St. Luke’s Gospel sets the scene at John’s circumcision. The baby is circumcised and Elizabeth says he will be named John, not Zechariah. Zechariah confirms this and then his speech is restored. “Then fear came upon all their neighbors,…” Fear means an awesome reverence for God’s wonderful deeds. Elizabeth’s neighbors rejoiced with her because “the Lord had shown his great mercy toward her.” The Jews are aware of a deeper meaning in this. They don’t know what but they understand God is doing something special. “All who heard these things took them to heart saying, ‘What, then, will this child be?’ For surely the hand of the Lord was with him.” The Jews celebrated a boy’s circumcision with great religious joy. Circumcision admitted the boy to spiritual communion with Israel and gives him a share in the promises of the patriarchs. It was a deed of contract between the boy and God.
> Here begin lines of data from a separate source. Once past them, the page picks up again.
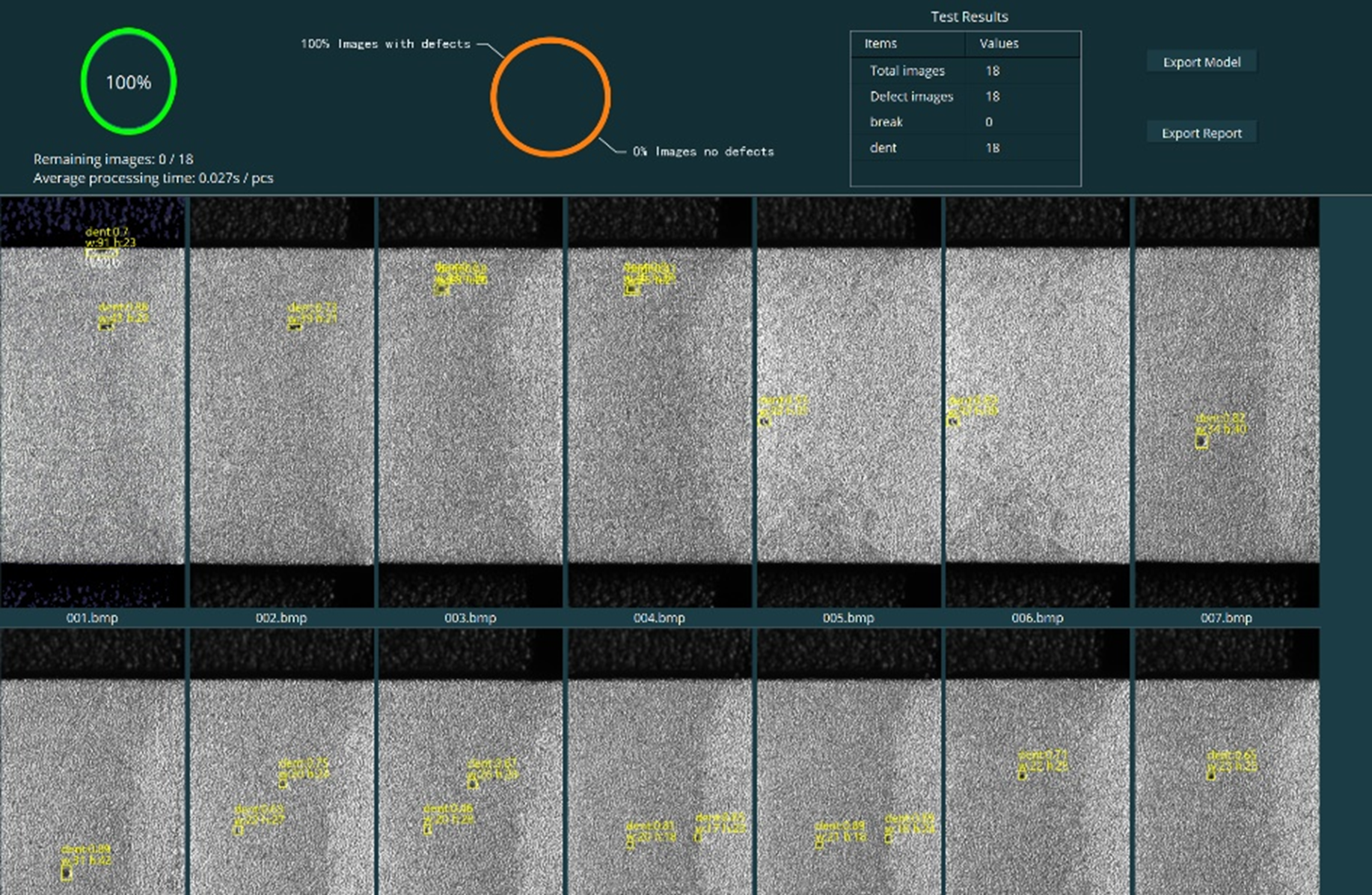This screenshot has height=895, width=1372.
Task: View the 005.bmp result image
Action: coord(848,404)
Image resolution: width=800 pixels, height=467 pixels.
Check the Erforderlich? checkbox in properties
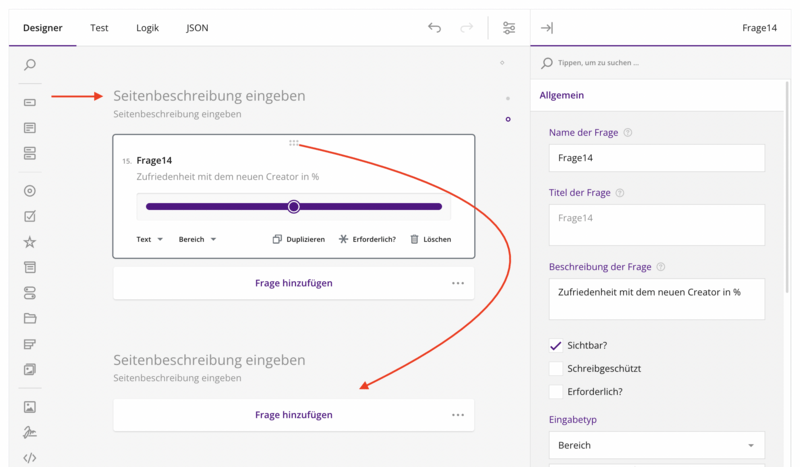tap(556, 391)
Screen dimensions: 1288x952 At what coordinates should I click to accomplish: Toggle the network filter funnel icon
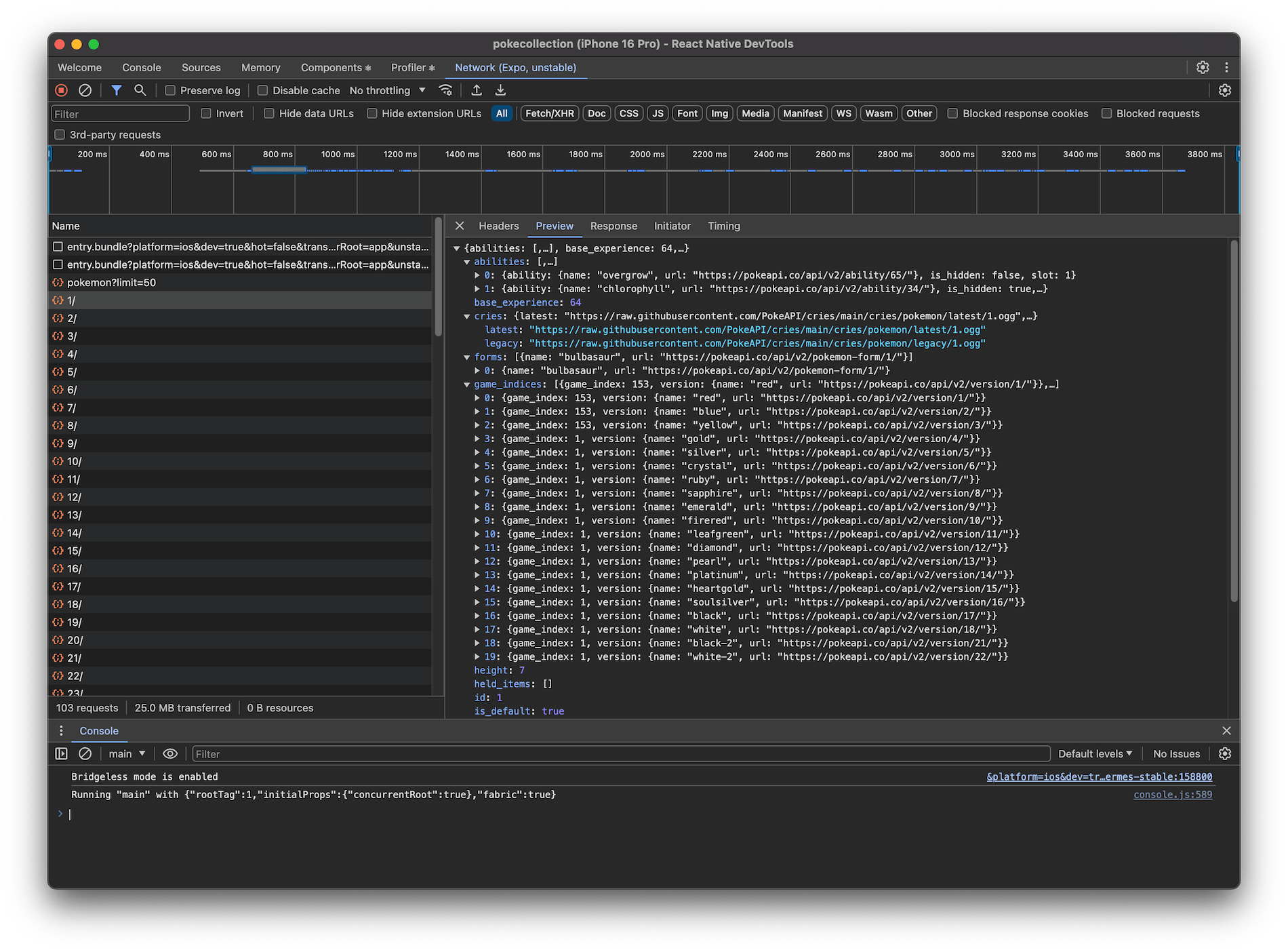pos(117,90)
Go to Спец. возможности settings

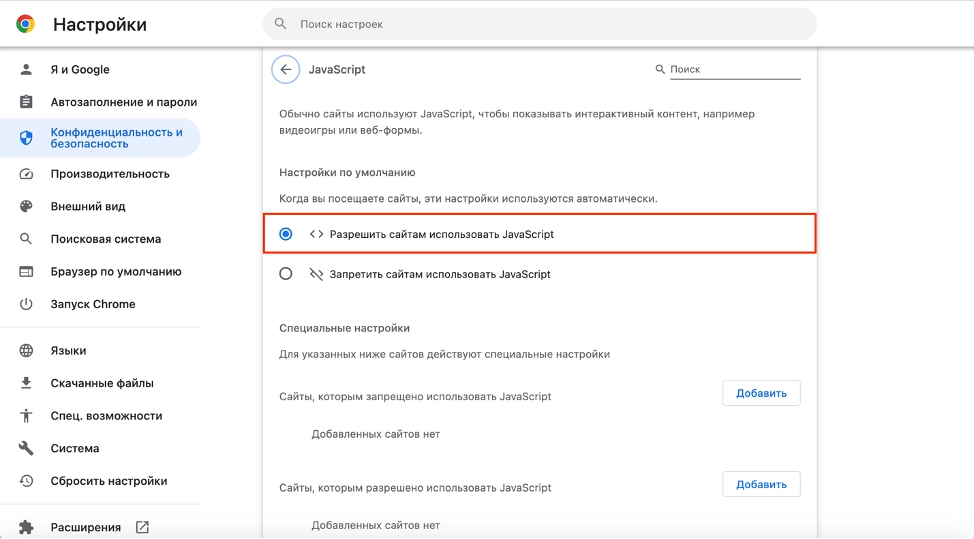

The parallel in the Christian church is what John did, he baptized. So this is a good opportunity to discuss baptism in the Roman Catholic Church. Baptism is called a “gateway sacrament.” It is the first sacrament Holy Mother Church administers to a person. Baptism is necessary for salvation. It must be actually received or there must be a sincere desire for it. Jesus tells Nicodemus in John 3:5 "Truly, truly, I say to you, unless one is born of water and the Spirit, he cannot enter the kingdom of God." A priest administers baptism by a washing of water with the proper form of words. It is through baptism that men and women are: freed from sin, reborn as children of God, and, configured to Christ by an indelible character, are incorporated into the Church, this Church, Jesus’s Church, the one He established on the rock of St. Peter. Our souls are dead in original sin. Baptism gives the new life of sanctifying grace. Baptism frees us from Satan’s power. By baptism we enter into Jesus. We unite with Him in His Mystical Body and live with His life. Baptism is the door to other sacraments. One must first be baptized before receiving any other sacrament. Baptism washes away original sin and actual sins, and all the punishment due to them. A valid baptism requires a Trinitarian form. The priest prays, “I baptize you in the Name of the Father, and of the Son, and of the Holy Spirit”, while pouring water on the person’s head. The person administering baptism must have the deliberate intention of doing so.
What is impressive and stunning about baptism is this: Every other sacrament we receive returns us to the state of grace and life we were in when we first were baptized. That is huge. Baptism is the first sacrament in which we receive God’s Holy Spirit into our souls.
Returning to the gospel, John the Baptist was Zechariah’s and Elizabeth’s first child, a son. John should’ve been a priest, like Zechariah his father. But he wasn’t. He gave that up and went into the desert to be prepared for his mission. The passing of the Temple and the Law are foreshadowed in John the Baptist. Baptism and Jesus Christ replace them. In the Roman Catholic Church we baptize infants. In Acts, Chapter Two, Peter tells the Jews at Pentecost that they must “repent and be baptized, each one of you, in the name of Jesus Christ, that your sins may be forgiven; then you will receive the gift of the Holy Spirit. It was to you and your children that the promise was made, and to all those still far off whom the Lord our God calls” (Acts 2:38-39). There is no verse anywhere in the Bible that restricts baptism to adults only.
It is breath-taking how important baptism is. It is breath-taking how much God graciously loves us, to restore His Life in us through this gateway sacrament. By the way, it is at baptism that we give a child his or her name, just like at circumcision. The name “John” means “Yahweh is gracious.” He is and baptism proves it.